Exercise instructions:
Duplicate the listing below between the line holding "Where should I" and the line holding "Action: coord(53,53)", inclusive, leaving the pictures out of your answer.

━━━━━━

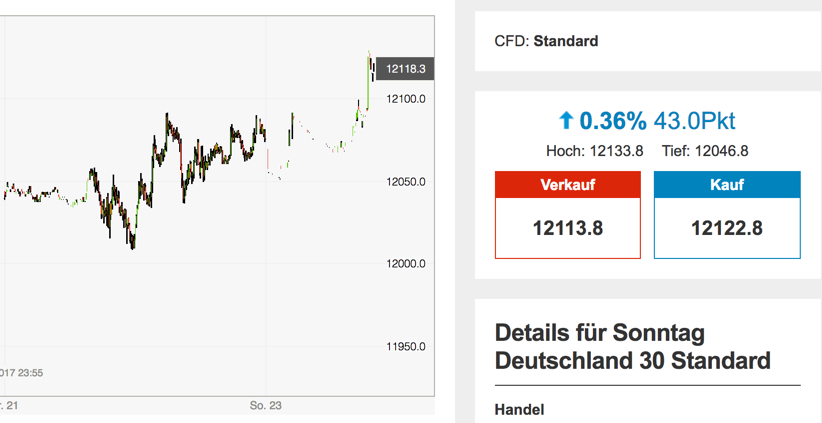Click the 12100.0 price axis label
The image size is (822, 423).
tap(406, 99)
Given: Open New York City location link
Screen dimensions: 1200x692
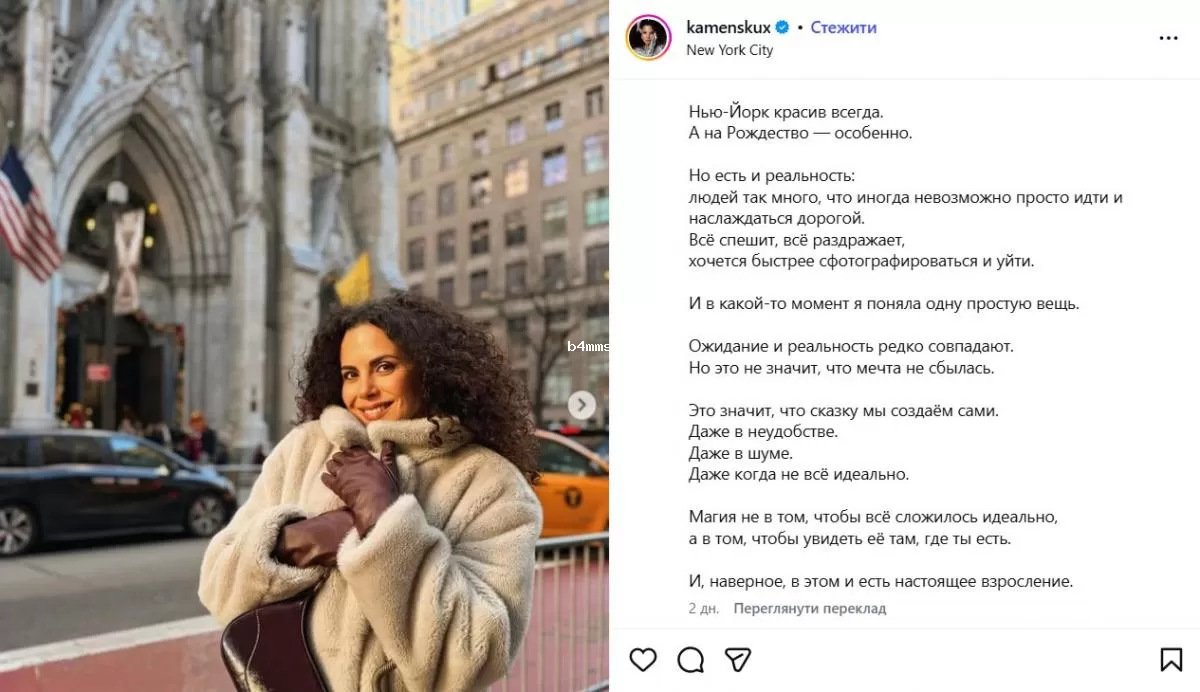Looking at the screenshot, I should click(x=729, y=50).
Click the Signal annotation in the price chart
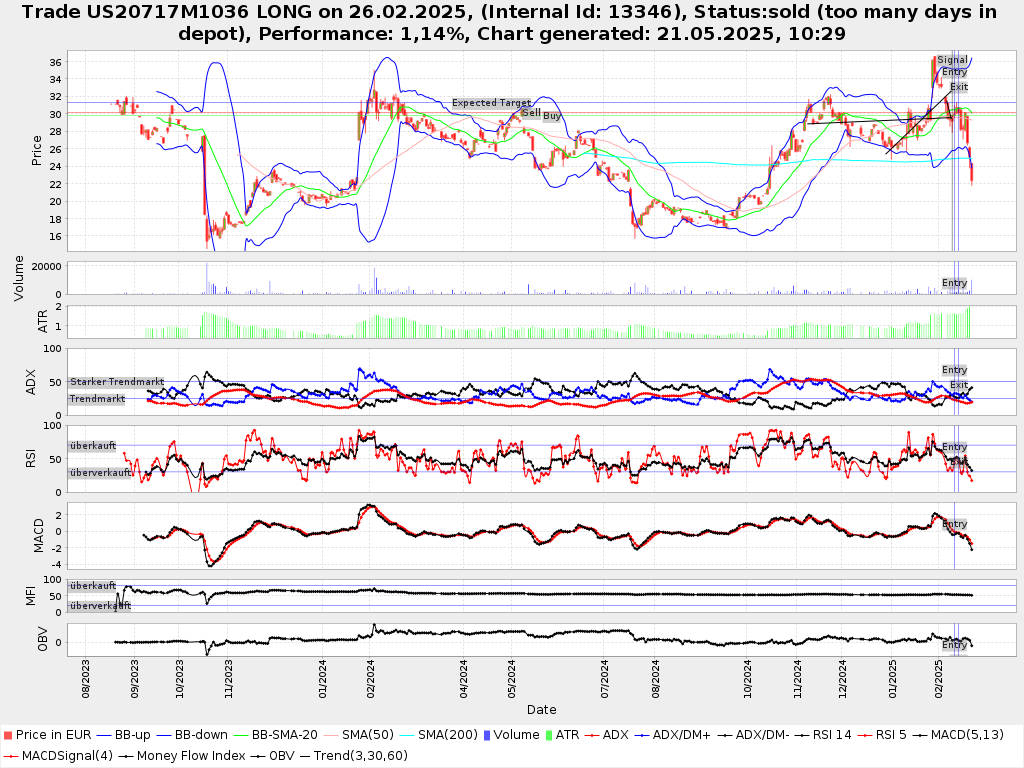Screen dimensions: 1024x768 coord(952,60)
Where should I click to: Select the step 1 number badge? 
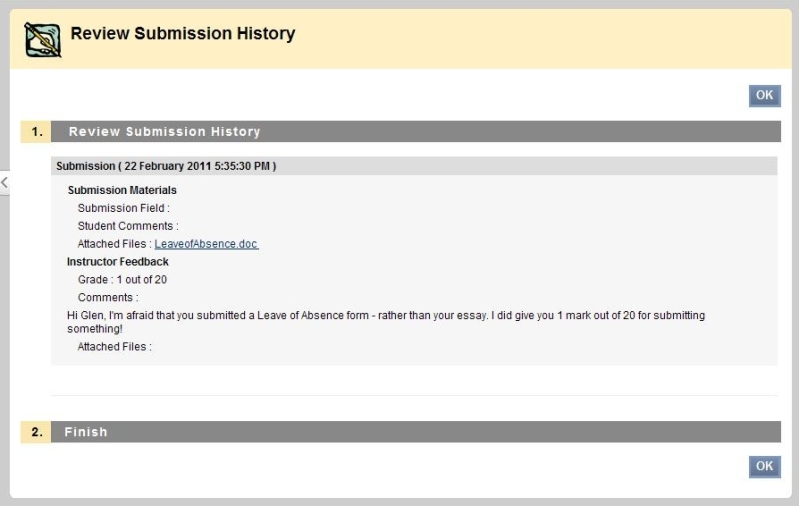point(36,131)
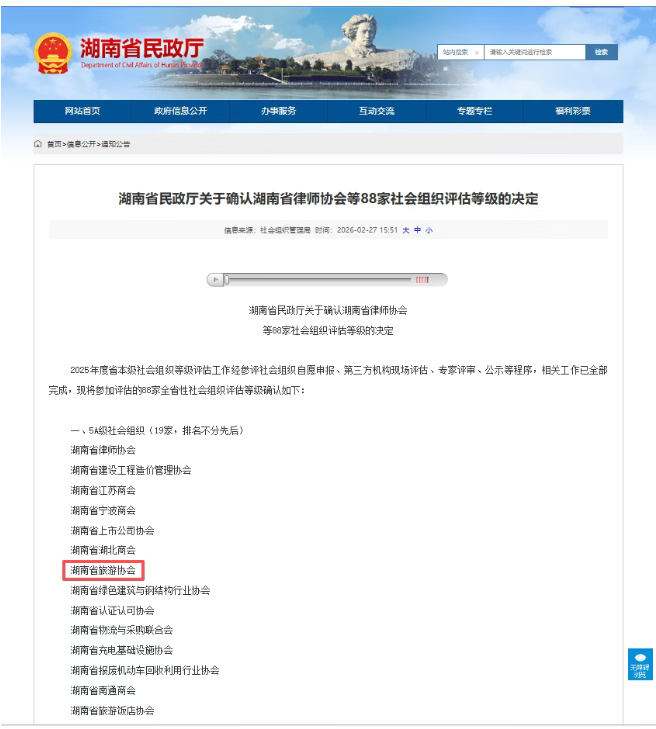656x729 pixels.
Task: Click the national emblem logo
Action: coord(53,53)
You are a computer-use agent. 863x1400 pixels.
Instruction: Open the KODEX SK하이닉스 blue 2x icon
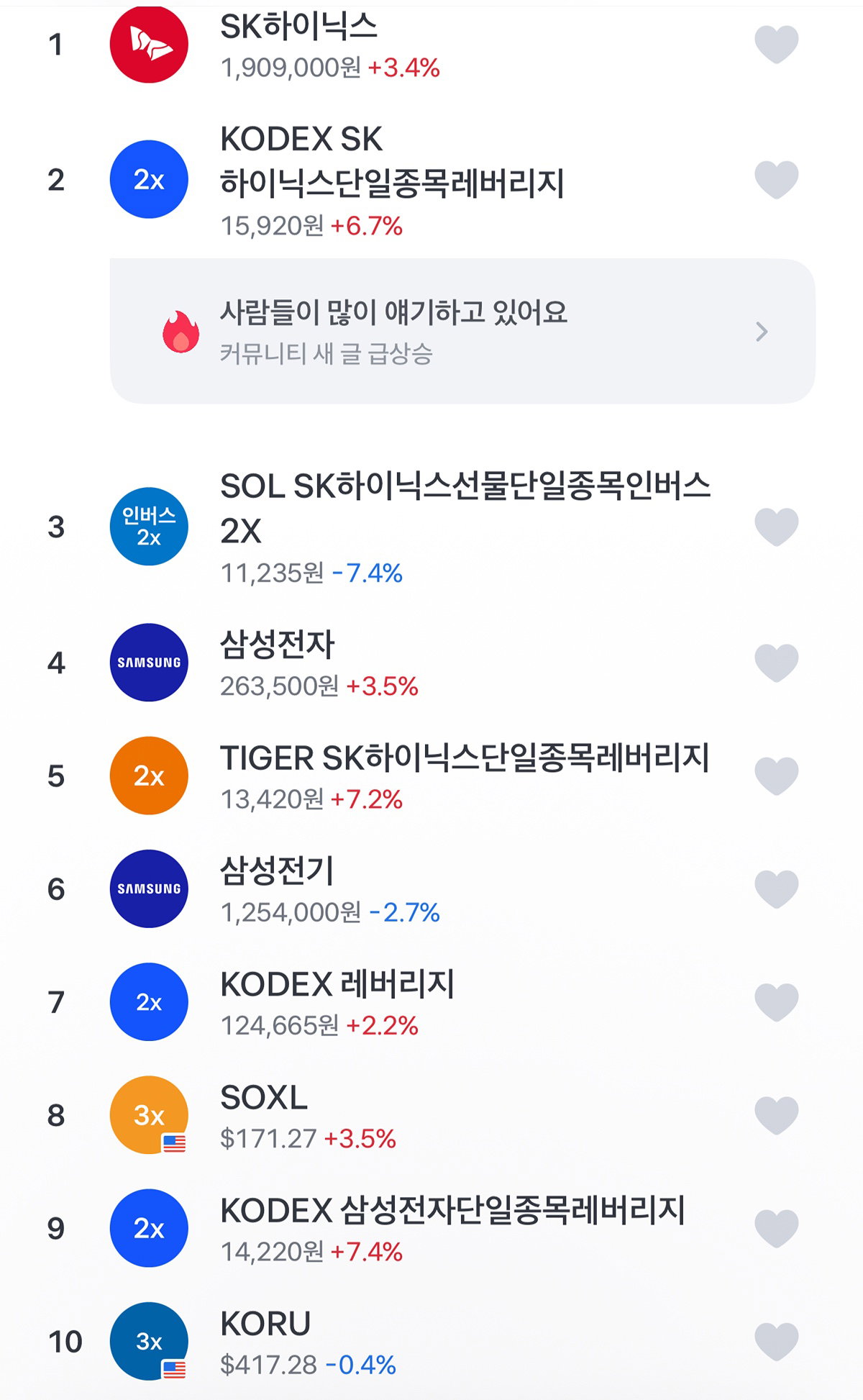pos(149,179)
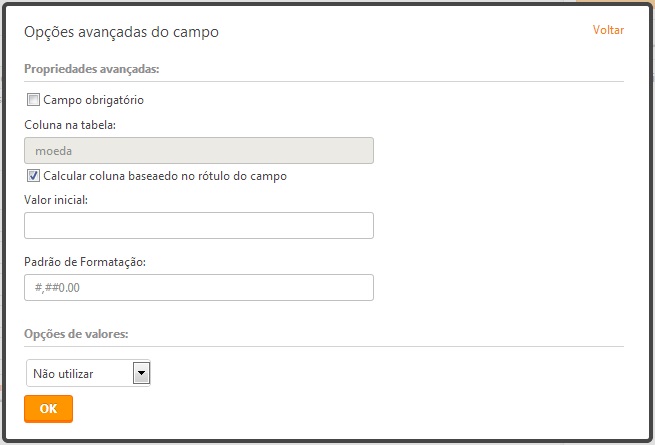This screenshot has height=445, width=655.
Task: Click the moeda text in the column field
Action: pyautogui.click(x=53, y=151)
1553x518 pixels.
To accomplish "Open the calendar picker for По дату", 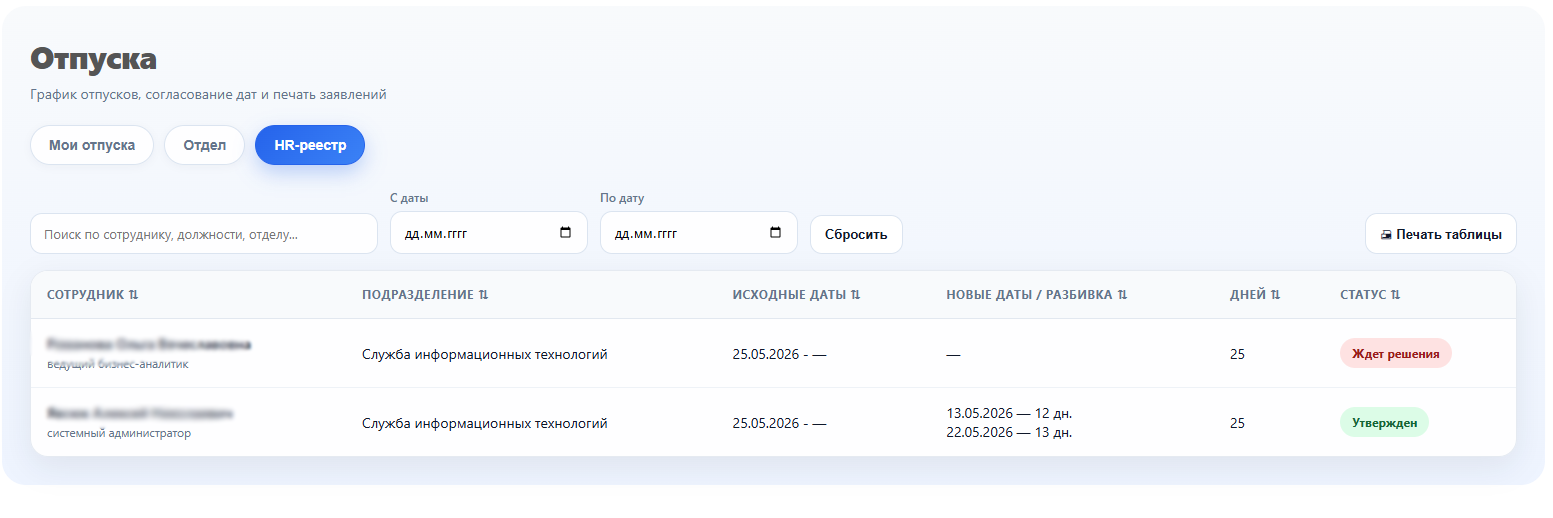I will pos(776,233).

━━━━━━

Correct result:
Where should I click to: Select the step 1 number badge? 
point(36,131)
656x729 pixels.
Task: Click the national emblem logo
Action: coord(53,53)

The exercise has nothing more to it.